**WHAT IS NEEDED**
Match the string "will" against each line below, and copy every line that matches.

**SUPPLIED MATERIAL**
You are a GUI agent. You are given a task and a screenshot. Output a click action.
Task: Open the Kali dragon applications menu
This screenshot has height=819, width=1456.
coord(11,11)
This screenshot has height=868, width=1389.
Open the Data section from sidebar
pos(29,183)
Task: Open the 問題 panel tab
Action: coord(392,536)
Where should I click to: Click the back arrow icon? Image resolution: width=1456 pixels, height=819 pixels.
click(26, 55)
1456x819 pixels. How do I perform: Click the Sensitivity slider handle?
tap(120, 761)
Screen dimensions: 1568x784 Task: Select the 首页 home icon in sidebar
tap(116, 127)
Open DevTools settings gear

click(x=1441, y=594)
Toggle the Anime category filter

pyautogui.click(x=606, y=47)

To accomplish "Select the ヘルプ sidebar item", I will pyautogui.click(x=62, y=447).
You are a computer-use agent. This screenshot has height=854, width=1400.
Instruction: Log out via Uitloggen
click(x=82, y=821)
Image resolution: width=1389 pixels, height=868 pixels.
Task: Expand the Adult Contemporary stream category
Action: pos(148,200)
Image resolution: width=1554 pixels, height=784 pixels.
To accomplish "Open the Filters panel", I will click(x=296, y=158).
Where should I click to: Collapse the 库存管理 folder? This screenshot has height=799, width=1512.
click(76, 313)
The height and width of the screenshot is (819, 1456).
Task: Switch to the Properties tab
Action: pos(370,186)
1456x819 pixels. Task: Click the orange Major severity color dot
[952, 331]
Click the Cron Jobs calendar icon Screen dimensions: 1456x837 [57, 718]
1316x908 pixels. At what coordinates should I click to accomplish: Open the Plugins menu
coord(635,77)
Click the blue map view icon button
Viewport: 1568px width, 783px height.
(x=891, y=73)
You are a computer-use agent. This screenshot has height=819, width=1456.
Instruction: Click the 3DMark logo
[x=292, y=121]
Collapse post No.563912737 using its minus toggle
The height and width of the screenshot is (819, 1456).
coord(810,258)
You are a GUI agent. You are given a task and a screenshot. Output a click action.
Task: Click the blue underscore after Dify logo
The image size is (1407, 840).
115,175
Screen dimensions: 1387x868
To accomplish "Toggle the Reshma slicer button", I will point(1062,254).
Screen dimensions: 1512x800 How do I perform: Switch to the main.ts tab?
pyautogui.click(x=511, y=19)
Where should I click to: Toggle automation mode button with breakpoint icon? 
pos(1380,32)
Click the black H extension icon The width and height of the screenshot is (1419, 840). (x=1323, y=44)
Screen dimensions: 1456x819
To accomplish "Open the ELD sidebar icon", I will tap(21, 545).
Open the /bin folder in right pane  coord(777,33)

**WRITTEN SOLUTION**
To accomplish "Select the ヘルプ sidebar item", I will pyautogui.click(x=62, y=447).
To accomplish "Open the Filters panel", I will click(x=296, y=158).
To accomplish "Toggle the Reshma slicer button", I will point(1062,254).
To accomplish "Open the ELD sidebar icon", I will tap(21, 545).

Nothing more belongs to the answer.